--- 抜粋本文 ---
日本橋三越クラス開講
昨日は日本橋三越の着付けクラスの初回でした。
アシスタントの宮田さんは伝統色彩士協会立ち上げの頃からのお弟子さんなので、同志のような存在でもあります。
日本橋三越は越後屋から明治37年に三越呉服店となり現在の「三越」の名称になったのは昭和3年です。
私にとって三越は着物好きな祖母との思い出が沢山ある場所で、日々の生活の中で特別な事を体験できる場所でした。
お芝居を観て美味しいものを食べ、帰りに祖父の好物を買って帰る。
お中元やお歳暮も必ず三越で。
入学式、卒業式、節目の服や父のスーツ、母の眼鏡や宝石。
出産祝いや還暦のお祝いの品・・・。
一家の行事には必ず三越が関わっています。
そして何より呉服の三越。
その三越で着物の先生として働ける事を祖母は大変喜んでいると思います。
三越ではもう10年程講座などをやらせていただいています。
色やコーディネート、染色など。
着付けを教える事はありませんでした。
正直言いますと、実は皆さんと一緒に長襦袢になったりするのがとても恥ずかしくて・・・。
最近は着付けの動画など沢山あるのですが、私は古い人間で、どうしても長襦袢=下着と教わりましたので、他人に長襦袢姿を見せることが出来ません。
風の強い日に、着物から長襦袢がちらりと見えてしまっただけで、恥ずかしいという時代に育ったので、その姿を知らない方にお見せするというのは勇気のいる事。
ちょっと大人の話ですが、学生の頃日活ロマンポルノを上映している映画館に、長襦袢姿の女優さんが看板に大きく出ていて直視出来ず目をそらして前を通ったという経験があります(笑)

--- 作業一覧 ---
(1) 上の抜粋本文のうち、「アシスタントの宮田さんは伝統」から始まって「な事を体験できる場所でした。」まで続く部分を、「越後屋」を「三井越後屋」に置き換えて書き直してください。
(2) 上の抜粋本文によると、現在の「三越」という名前になったのは何年ですか。
(3) 上の抜粋本文で、書き手が三越でこれまで着付けを教えてこなかったのはなぜですか。本文にある理由を1〜3文で説明してください。

--- 抽出データ ---

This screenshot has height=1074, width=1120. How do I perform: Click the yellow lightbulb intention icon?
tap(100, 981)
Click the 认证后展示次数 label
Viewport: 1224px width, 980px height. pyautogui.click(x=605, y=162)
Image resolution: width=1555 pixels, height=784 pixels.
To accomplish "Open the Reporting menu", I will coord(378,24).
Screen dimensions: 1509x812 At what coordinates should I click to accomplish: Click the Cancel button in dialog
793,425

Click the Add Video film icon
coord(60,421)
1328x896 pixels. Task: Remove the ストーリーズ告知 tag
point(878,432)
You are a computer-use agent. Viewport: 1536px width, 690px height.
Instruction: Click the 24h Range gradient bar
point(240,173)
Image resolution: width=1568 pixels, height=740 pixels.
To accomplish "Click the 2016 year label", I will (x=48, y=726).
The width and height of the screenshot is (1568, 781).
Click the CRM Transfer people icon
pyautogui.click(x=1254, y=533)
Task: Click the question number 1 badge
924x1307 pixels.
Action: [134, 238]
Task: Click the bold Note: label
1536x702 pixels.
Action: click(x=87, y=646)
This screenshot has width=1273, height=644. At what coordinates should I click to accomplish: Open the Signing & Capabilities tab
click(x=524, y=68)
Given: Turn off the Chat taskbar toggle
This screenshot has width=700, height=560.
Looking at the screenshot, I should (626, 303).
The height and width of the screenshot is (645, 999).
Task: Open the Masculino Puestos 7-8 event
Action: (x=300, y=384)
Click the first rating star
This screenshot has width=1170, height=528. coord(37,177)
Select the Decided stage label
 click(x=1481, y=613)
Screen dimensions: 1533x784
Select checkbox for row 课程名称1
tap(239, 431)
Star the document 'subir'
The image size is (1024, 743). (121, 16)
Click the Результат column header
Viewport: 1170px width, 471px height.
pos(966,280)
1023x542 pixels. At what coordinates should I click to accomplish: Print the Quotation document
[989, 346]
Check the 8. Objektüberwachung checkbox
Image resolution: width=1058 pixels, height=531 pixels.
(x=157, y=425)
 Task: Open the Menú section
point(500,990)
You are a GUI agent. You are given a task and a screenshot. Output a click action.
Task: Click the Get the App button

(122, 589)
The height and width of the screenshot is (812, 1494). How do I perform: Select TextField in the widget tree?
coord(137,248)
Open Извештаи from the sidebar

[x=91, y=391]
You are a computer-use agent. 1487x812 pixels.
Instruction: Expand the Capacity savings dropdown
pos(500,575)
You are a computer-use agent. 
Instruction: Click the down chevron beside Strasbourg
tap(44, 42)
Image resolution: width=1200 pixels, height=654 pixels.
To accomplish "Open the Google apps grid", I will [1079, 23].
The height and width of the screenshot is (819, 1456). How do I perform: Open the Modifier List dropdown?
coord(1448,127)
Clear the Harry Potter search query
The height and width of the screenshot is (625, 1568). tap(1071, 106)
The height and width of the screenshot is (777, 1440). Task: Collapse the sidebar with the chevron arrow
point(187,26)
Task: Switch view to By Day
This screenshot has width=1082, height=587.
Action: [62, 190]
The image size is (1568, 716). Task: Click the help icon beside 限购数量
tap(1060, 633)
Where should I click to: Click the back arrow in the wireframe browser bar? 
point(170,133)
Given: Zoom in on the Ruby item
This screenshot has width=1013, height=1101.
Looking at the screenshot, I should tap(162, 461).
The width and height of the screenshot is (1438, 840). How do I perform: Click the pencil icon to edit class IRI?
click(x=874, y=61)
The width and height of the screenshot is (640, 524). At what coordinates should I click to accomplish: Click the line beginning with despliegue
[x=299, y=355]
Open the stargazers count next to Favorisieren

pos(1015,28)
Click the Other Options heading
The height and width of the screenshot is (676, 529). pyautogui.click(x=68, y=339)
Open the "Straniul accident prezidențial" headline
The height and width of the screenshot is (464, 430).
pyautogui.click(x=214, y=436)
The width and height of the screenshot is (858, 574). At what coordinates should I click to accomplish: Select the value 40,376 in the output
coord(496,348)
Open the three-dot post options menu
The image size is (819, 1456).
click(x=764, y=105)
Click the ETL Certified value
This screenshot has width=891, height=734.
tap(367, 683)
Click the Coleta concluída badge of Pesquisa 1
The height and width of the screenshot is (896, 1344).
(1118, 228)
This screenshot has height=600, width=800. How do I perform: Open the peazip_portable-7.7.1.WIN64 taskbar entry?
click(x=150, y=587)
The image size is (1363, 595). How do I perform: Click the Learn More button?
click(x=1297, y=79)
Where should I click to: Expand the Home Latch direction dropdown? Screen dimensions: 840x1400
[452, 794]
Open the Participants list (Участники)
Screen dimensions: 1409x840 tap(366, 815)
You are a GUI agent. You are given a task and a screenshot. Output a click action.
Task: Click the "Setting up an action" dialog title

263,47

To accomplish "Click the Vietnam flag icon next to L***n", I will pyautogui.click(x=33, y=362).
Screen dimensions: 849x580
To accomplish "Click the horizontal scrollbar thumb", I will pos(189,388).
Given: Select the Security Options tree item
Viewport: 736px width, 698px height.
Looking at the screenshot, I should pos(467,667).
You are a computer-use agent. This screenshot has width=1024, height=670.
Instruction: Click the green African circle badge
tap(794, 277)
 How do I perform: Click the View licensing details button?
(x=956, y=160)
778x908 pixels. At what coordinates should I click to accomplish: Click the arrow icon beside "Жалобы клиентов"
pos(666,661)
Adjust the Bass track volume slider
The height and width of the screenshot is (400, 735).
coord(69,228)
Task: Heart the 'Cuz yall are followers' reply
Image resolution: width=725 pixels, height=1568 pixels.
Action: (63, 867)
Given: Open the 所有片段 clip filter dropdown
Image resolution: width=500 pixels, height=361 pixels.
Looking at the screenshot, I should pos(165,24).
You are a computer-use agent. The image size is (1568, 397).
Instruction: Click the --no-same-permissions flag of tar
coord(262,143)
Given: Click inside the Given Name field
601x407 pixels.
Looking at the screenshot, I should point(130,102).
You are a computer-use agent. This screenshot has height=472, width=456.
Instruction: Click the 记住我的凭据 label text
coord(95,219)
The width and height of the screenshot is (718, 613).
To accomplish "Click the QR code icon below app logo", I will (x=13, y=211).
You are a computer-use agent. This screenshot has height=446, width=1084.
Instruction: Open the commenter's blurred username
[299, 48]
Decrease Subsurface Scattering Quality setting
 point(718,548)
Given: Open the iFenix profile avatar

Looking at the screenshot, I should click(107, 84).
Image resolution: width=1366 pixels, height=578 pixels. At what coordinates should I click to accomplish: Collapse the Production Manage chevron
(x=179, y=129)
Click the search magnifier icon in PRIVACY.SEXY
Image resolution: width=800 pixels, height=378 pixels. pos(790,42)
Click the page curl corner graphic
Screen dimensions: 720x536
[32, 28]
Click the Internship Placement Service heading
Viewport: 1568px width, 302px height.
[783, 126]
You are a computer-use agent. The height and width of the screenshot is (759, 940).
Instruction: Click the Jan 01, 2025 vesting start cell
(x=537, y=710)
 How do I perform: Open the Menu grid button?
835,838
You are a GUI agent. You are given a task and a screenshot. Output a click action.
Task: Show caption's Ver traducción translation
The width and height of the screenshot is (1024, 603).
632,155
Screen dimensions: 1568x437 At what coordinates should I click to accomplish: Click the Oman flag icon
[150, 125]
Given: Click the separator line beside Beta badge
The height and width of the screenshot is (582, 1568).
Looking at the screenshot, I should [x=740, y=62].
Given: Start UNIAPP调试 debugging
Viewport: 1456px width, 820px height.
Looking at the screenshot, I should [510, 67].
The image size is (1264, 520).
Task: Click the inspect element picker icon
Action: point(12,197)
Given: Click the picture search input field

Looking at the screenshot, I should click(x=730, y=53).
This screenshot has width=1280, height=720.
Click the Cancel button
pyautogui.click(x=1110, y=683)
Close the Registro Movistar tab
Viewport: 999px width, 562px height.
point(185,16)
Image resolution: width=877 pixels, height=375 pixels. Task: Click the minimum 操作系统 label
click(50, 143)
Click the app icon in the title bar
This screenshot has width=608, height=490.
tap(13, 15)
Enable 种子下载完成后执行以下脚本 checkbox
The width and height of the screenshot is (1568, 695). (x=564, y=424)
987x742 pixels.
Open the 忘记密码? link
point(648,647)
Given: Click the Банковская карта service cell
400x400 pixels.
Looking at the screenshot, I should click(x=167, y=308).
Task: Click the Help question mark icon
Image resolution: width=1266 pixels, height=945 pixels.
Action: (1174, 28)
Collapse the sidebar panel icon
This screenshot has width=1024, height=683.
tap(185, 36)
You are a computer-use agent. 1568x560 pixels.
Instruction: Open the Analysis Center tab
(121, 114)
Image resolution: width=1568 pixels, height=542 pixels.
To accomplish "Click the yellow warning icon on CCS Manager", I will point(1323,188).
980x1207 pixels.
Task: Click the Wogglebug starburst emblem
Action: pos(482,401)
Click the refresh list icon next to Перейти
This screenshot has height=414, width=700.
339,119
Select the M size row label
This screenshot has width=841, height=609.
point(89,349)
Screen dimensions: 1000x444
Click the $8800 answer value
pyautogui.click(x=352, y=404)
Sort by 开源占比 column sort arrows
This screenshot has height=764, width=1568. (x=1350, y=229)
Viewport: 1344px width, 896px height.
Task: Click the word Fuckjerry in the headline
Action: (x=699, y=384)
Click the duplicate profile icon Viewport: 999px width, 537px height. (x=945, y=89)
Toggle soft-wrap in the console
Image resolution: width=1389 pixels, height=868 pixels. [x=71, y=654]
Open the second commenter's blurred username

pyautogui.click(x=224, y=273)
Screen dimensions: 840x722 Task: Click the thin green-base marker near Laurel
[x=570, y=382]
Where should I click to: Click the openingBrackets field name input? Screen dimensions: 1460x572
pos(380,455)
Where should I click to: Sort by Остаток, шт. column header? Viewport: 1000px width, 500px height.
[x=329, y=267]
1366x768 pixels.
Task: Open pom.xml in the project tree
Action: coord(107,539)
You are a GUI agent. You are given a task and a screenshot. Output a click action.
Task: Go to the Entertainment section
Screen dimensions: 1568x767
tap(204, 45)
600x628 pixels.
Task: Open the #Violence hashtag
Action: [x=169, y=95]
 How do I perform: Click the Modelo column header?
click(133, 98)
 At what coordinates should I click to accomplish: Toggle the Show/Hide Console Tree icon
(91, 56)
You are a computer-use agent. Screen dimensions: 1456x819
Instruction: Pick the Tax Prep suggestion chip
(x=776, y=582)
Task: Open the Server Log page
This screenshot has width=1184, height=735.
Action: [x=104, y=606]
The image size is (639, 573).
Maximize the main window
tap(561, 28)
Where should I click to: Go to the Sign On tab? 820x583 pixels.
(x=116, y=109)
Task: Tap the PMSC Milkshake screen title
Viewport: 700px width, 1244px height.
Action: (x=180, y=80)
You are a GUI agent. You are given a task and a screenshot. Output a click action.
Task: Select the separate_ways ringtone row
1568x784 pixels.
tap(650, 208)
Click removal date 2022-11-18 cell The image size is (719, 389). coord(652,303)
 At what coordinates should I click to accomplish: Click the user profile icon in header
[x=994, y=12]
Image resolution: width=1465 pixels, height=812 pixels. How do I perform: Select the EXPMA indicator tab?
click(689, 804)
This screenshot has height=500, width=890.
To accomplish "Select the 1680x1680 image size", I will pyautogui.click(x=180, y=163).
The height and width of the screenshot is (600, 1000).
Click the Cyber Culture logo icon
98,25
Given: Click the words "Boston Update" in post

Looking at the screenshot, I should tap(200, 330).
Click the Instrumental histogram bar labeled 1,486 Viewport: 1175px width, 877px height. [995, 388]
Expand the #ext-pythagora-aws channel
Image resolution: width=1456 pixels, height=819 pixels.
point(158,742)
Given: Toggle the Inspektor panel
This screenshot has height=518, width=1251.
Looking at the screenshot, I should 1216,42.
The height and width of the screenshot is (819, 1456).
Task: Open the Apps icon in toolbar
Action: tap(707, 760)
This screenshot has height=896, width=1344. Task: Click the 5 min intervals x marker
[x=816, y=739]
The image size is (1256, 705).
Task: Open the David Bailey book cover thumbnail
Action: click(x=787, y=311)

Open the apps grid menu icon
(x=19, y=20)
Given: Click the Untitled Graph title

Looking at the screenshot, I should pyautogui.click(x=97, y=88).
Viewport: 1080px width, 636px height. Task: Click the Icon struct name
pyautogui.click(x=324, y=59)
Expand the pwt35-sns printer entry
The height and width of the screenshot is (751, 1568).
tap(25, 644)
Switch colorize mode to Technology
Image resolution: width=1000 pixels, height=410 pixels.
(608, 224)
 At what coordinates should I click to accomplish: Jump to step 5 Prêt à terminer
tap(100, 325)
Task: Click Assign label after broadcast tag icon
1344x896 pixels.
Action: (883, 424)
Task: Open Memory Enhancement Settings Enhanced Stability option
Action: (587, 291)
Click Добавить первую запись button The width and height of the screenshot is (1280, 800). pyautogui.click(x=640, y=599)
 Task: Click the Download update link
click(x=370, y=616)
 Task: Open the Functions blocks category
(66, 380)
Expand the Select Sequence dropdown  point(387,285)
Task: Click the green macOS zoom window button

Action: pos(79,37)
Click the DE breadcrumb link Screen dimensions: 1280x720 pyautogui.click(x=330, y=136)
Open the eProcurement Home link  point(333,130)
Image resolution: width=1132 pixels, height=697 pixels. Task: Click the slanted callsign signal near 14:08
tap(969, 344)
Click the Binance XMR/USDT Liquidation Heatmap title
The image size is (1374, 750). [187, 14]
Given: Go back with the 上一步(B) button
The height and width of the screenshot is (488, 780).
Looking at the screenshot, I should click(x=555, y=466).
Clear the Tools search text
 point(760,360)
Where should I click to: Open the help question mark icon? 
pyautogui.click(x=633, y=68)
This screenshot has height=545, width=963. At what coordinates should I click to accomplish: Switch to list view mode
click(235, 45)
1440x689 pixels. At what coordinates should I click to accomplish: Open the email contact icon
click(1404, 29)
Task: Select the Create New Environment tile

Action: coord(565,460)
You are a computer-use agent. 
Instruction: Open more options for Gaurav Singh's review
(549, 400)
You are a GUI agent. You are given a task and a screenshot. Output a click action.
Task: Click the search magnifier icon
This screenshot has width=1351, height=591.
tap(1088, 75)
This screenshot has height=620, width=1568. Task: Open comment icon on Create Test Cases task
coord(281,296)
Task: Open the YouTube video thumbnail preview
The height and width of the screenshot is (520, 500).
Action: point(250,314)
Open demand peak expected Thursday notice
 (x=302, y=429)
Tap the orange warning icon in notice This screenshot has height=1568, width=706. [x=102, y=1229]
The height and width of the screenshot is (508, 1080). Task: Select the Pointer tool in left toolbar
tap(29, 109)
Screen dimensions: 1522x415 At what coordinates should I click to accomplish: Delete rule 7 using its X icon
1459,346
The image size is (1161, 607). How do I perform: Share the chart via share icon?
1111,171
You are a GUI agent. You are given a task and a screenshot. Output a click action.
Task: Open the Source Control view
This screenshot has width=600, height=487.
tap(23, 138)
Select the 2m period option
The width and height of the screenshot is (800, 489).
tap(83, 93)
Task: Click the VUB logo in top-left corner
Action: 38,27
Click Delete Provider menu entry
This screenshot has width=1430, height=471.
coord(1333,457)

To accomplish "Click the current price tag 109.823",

--- 作業ごとの回答 ---
(1)
アシスタントの宮田さんは伝統色彩士協会立ち上げの頃からのお弟子さんなので、同志のような存在でもあります。
日本橋三越は三井越後屋から明治37年に三越呉服店となり現在の「三越」の名称になったのは昭和3年です。
私にとって三越は着物好きな祖母との思い出が沢山ある場所で、日々の生活の中で特別な事を体験できる場所でした。

(2) 昭和3年です。

(3) 皆さんと一緒に長襦袢姿になるのが、とても恥ずかしかったからです。書き手は長襦袢は下着だと教わっていました。さらに、長襦袢がちらりと見えただけでも恥ずかしいという時代に育ったため、他人に長襦袢姿を見せることができないのです。